“DALL’ALTRA PARTE DEL MONDO”, DEBUT ALBUM INCERTO DI SANCHEZ

E’ da poco in circuitazione “Dall’altra parte del mondo”, l’album d’esordio di Gregorio Sanchez, bolognese che studia, si diverte e lavora tra Austria ed Italia ove solo in un secondo tempo scopre il patrimonio musicale e catautorale del nostro Paese. Ha alle spalle qualche singolo e qualche palcoscenico prestigioso ed approda a queste dieci tracce, che dovrebbero rappresentare una sorta di consacrazione. In realtà, pur trattandosi di un lavoro nell’insieme gradevole, non pare cogliere i segni di quella maturità artistica che ci si aspetterebbe da chi affronta l’esperienza di un album tutto suo.
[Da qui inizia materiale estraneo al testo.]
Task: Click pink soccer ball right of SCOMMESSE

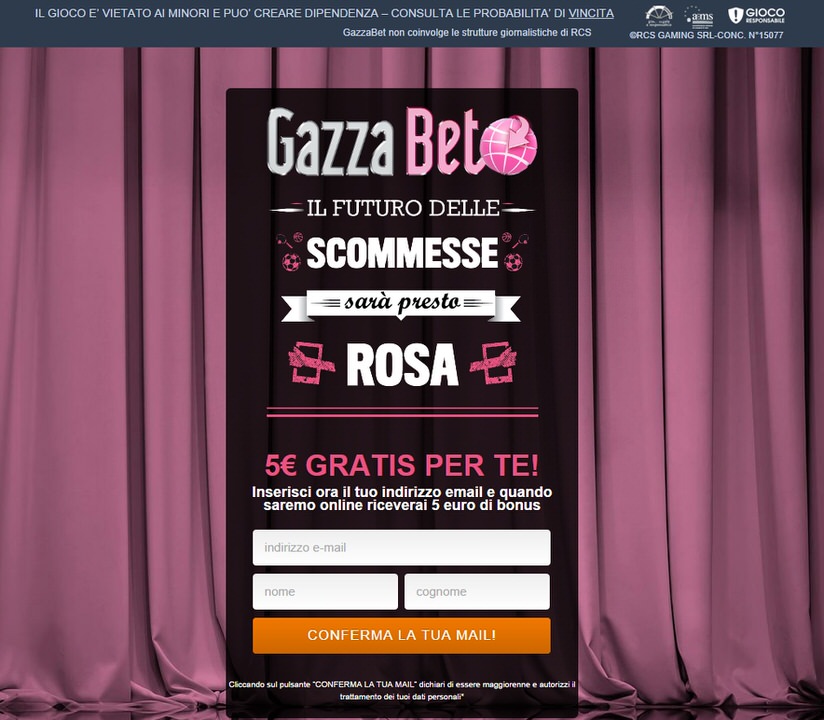Action: (x=513, y=261)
S’inizia con “Dopo Marte”, voce e chitarra che rivelano però immediatamente un minimslismo d’insieme che ritroveremo con insistenza anche nei brani successivi. “Pesce lesso” rivela una linea melodica meno felice del brano precedente, confermando gli stessi limiti, tanto da rivelarsi un po’ noiosetto. “Dall’altra parte del mondo” è il brano che dà il titolo all’intero progetto e che pone i paletti per una prima riflessione: Gregorio Sanchez canta benino, si potrebbe dire che nella maggior parte dei suoi brani canticchia più che cantare ed in questo ricorda vagamente il Fabio Concato prima maniera; musicalmente, almeno sino a quel punto, i suoi pezzi sono poverini, ma può essere una scelta o un caso. Andiamo oltre. “Bosco verticale” acquista una buona dose di dinamismo, almeno musicalmente, ma poi va a scontrarsi con un arrangiamento a dir poco improbabile. Scorrono quindi “San Giuliano” e “Macchine volanti” (in questo caso un segno più per il testo), senza pecche particolari, ma allo stesso modo senza suascitare entusiasmi ed alla fine sarà proprio questo il limite dell’intero lavoro. “Indiani” ha un buon giro di accordi e “Vulcani” tenta un arrangiamento un po’ meno consueto per arrivare quindi alla fine dell’album ascoltando “Senno di poi” e “Orsi mondiali” che finalmente, almeno nel testo, ma anche musicalmente, pare uscire un poco dal clichè di questo album. Un progetto che, come dicevo poco sopra, non può definirsi un cattivo lavoro, ma ciò che manca è quella marcia in più che riesca a sorprendere, quella trovata, quel lampo che inducano l’ascoltatore a sentire il desiderio di riascoltare un brano, un passaggio, una frase. Il rischio è che il lavoro scivoli semplicemente via senza sussulti, prigioniero di schemi che si somigliano in ogni canzone e che, alla fine, possono risultare scontati.